> _WORK REQUIRED_: Convert the rows from the start through the line that contains "click(x=1139, y=177)", both ends included, into a JSON list of strings with one string per line and blank lines omitted. Leave the pictures out of the answer.
★ ★ ★
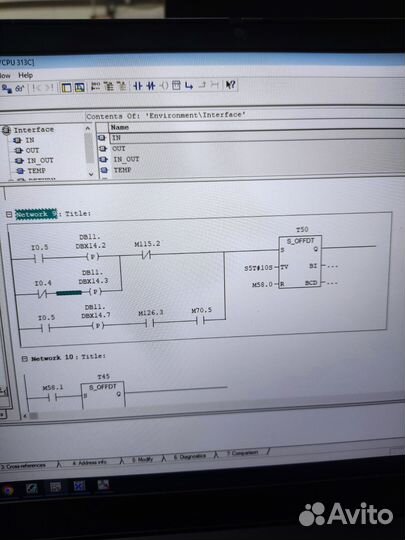The height and width of the screenshot is (540, 405).
Task: Insert an output coil from toolbar
Action: point(164,85)
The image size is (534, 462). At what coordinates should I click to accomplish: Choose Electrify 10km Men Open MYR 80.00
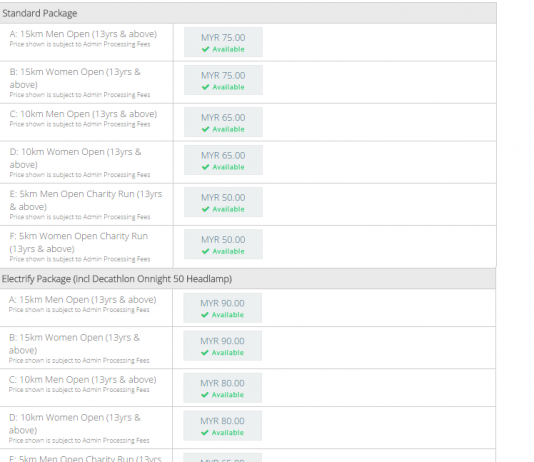point(222,388)
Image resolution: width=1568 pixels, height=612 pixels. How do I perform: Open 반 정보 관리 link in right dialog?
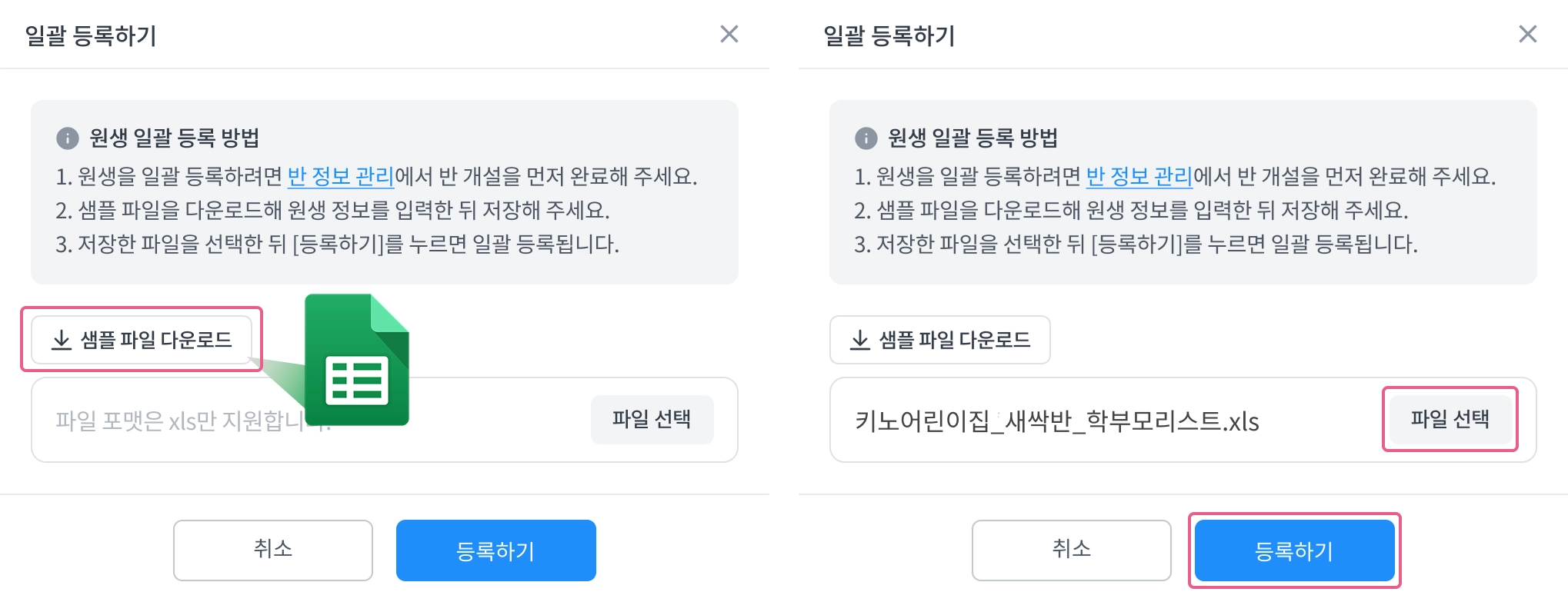click(x=1139, y=177)
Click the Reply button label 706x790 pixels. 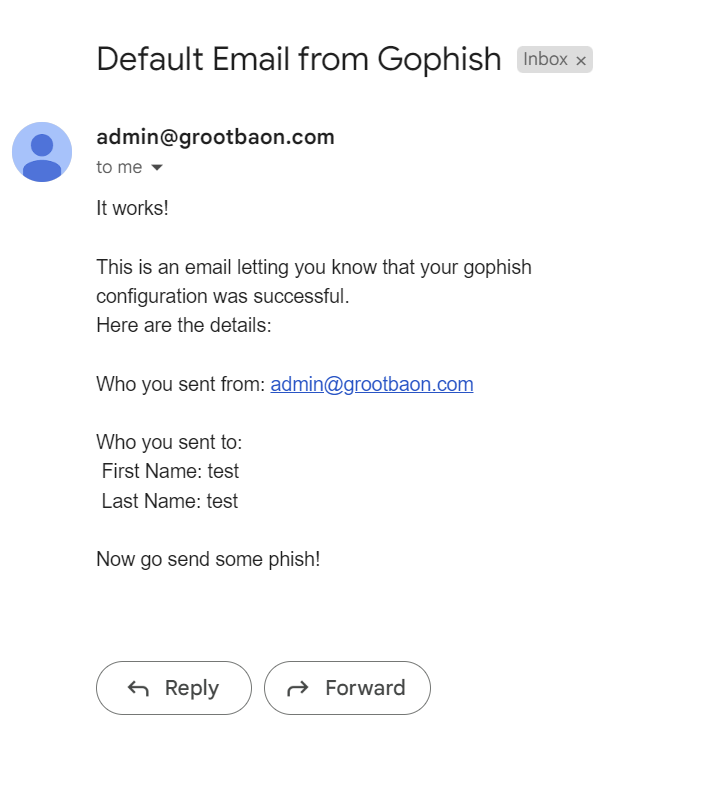click(192, 688)
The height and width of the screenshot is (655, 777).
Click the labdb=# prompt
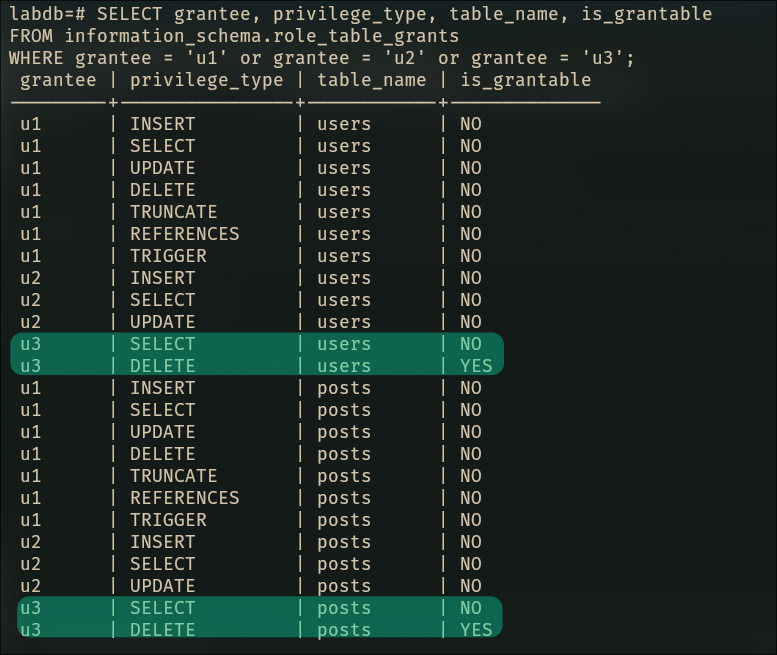point(47,14)
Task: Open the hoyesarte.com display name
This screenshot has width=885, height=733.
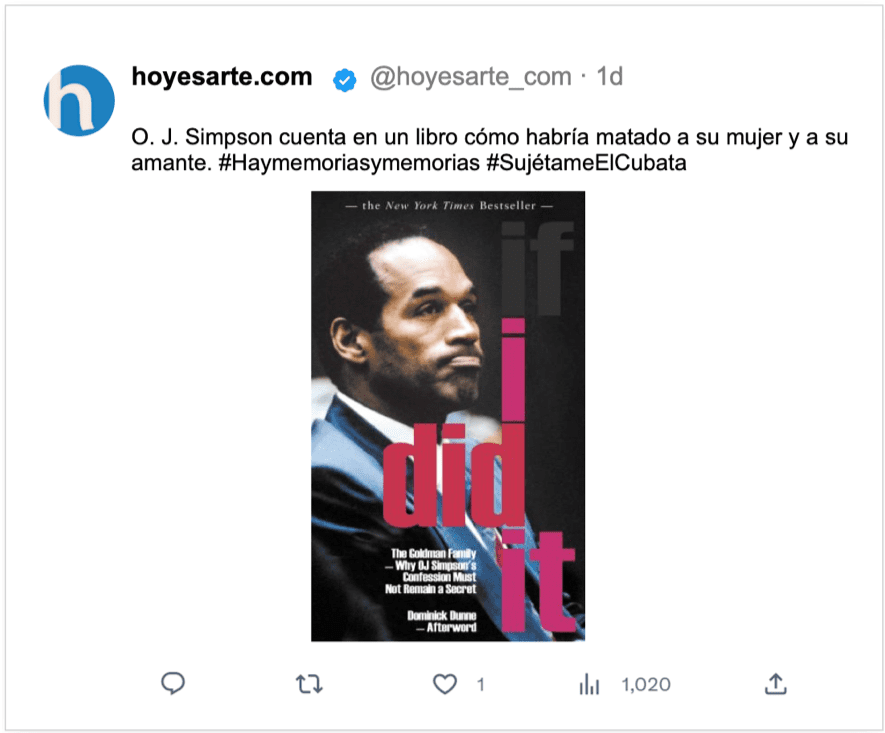Action: point(222,76)
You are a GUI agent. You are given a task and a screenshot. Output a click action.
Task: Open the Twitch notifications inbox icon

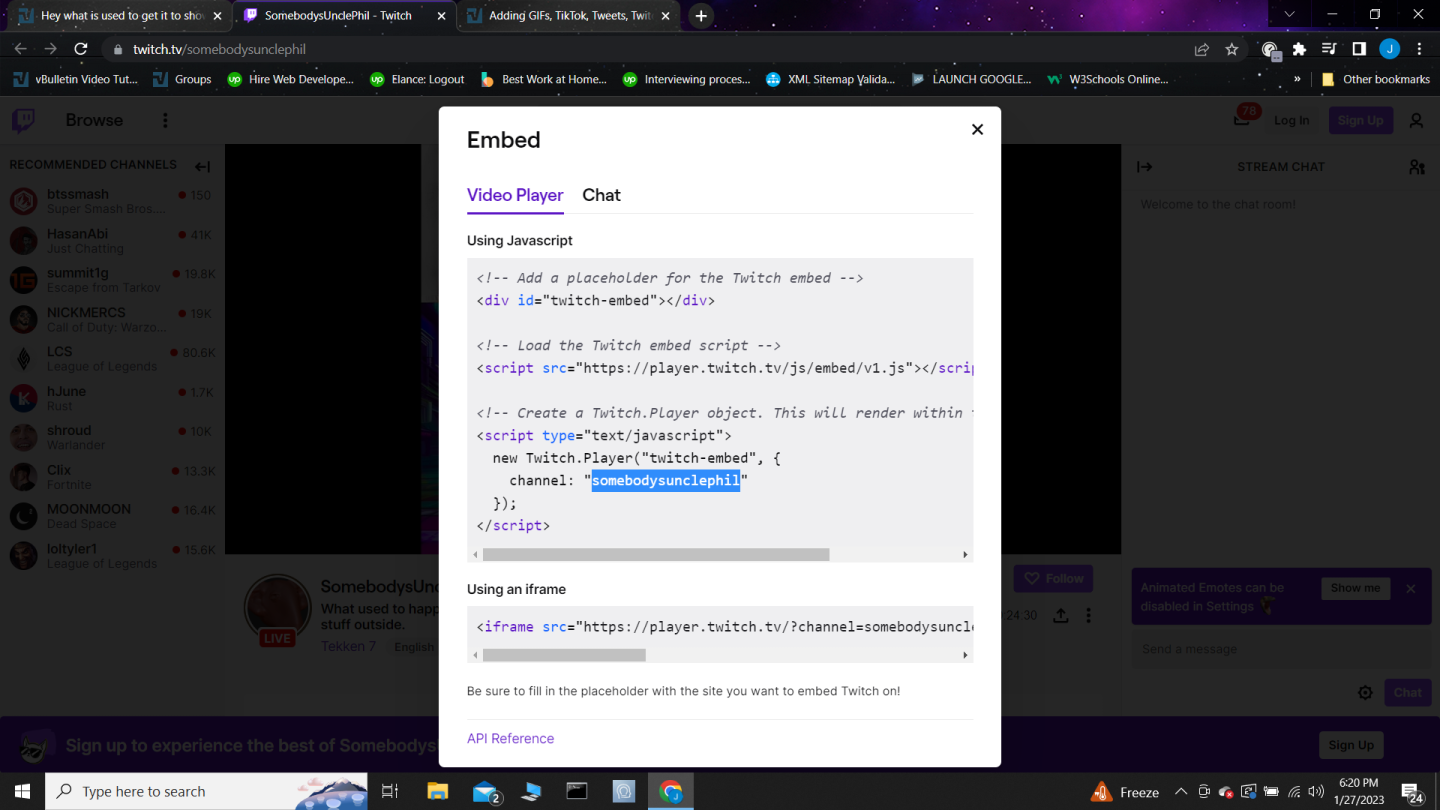1241,121
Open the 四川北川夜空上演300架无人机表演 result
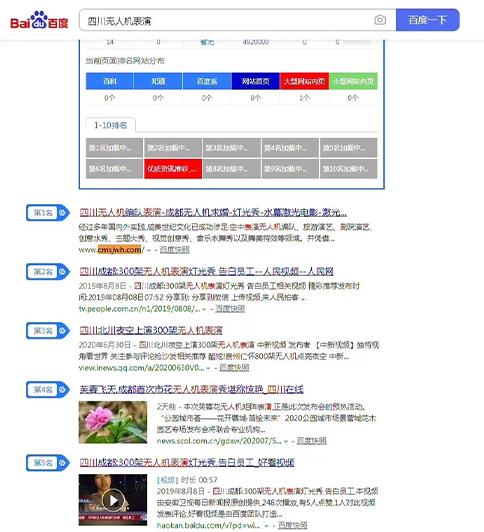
★ ★ ★
> _RESULT FOR THIS EXERCISE_:
[
  "The height and width of the screenshot is (540, 405).",
  "Task: Insert an output coil from toolbar",
  "Action: point(164,85)",
  "The image size is (534, 462). At what coordinates should I click to accomplish: Choose Electrify 10km Men Open MYR 80.00",
  "point(222,388)",
  "Image resolution: width=1568 pixels, height=612 pixels. How do I perform: Open 반 정보 관리 link in right dialog?",
  "click(x=1139, y=177)"
]